Few historical figures are more glamorized than Cleopatra. The story of the fabled pharaoh was immortalized by the 1963 titular biopic, a gilded epic featuring the seductive Elizabeth Taylor with kohl-rimmed eyes and elaborate costumes. Cleopatra’s age-gap relationship with Julius Caesar has also been well-documented and dramatized on-screen, but online rumors focus on another, more salacious detail of her sex life: the usage of a proto-vibrator, powered by bees.


If you think this is too wild to be true, you’re right. Historians have spent centuries dissecting the life and legacy of Cleopatra, debating everything from her beauty to her ethnicity. Unsurprisingly, her masturbation habits have also been put under a microscope.


Depending on who you ask, the enterprising queen apparently filled either a papyrus box or a hollow gourd with live bees. The frenzied buzzing of these ill-fated bees caused an intense vibration, which created a sort of makeshift vibrator that Cleopatra then pressed against her genitals. It would be a genius — if not exactly humane — invention if true, but it definitely isn’t.


Intrepid sleuths have written online blogs debunking the myths around Cleopatra’s sex life, citing many inconsistencies in the accounts of her pollen-powered sex toys. But this bee-powered vibrator claim is most likely a result of how Cleopatra has been portrayed over the centuries. According to popular memory — and to Reddit — Cleopatra had an insatiable sexual appetite. Some historians even claim she was a raging nympho who once visited a brothel and slept with 106 men in a single night.


It’s also worth noting that histories of vibrators have been increasingly scrutinized for factual inaccuracies. Did doctors really get off women to rid them of hysteria? Maybe, but probably not. There was, however, a well-documented boom in vibrating massage wands — those chunky, Hitachi-style heavyweights — advertised to housewives in the early 1900s as a form of stress relief, a beauty tool guaranteed to make every woman look her best. What we don’t know for sure is whether they were being innocently used as neck and back massagers.
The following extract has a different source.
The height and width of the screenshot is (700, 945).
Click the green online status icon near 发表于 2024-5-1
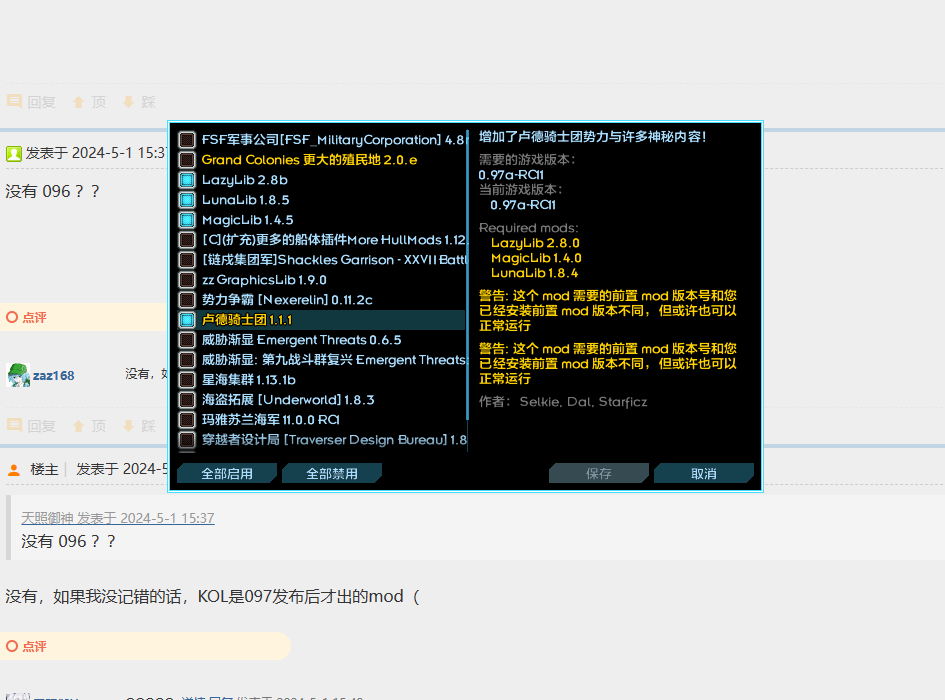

We can speculate that curious women of the time experimented with nestling these unwieldy wands between their legs, but historical records of personal sex lives aren’t exactly easy to find.


That said, erotic curiosity is as old as time itself — you only have to look at cave paintings of the ancient world to see that carnal desire is nothing new. There are ancient dildos aplenty in the archives of art museums, and vibrators before electricity definitely existed. In fact, there’s documented evidence of the frankly terrifying Manipulator, a Victorian era hand-crank vibrator powered by a steam engine, as well as other innovative sex toys preserved by San Francisco’s Antique Vibrator Museum and other similar museums.


As for Cleopatra, she could have had a wildly inventive sex life. But in a wider context, histories have long been written and shaped by powerful men, and men have had a historical tendency to smear women they don’t like. In Seduction and Power: Antiquity in the Visual and Performing Arts, Francisco Pina Polo offers an in-depth history of Cleopatra’s sexualization throughout centuries of art, including popular renditions of her dying by suicide with her hands clasped over her breasts. Polo writes about her rivalry with Augustus, the first Roman emperor, whose hatred of Cleopatra led to her best-known depictions as an “immoral, cruel, seductive and manipulating woman” and the “whore of oriental kings.” Historians have equated this to a long-standing smear campaign against Cleopatra, aided by the destruction of primary sources in the library of Alexandria.


This context means that the more clickbait-worthy retellings of Cleopatra’s sex life should be taken with a massive grain of salt. More than almost any other woman in history, her beauty and seductive wiles have been exaggerated, cemented as lore by the Hollywood machine. This then created an air of seductive mystique that lent itself nicely to the idea of a woman so horny that she pleasured herself with hollowed-out vegetables filled with live insects.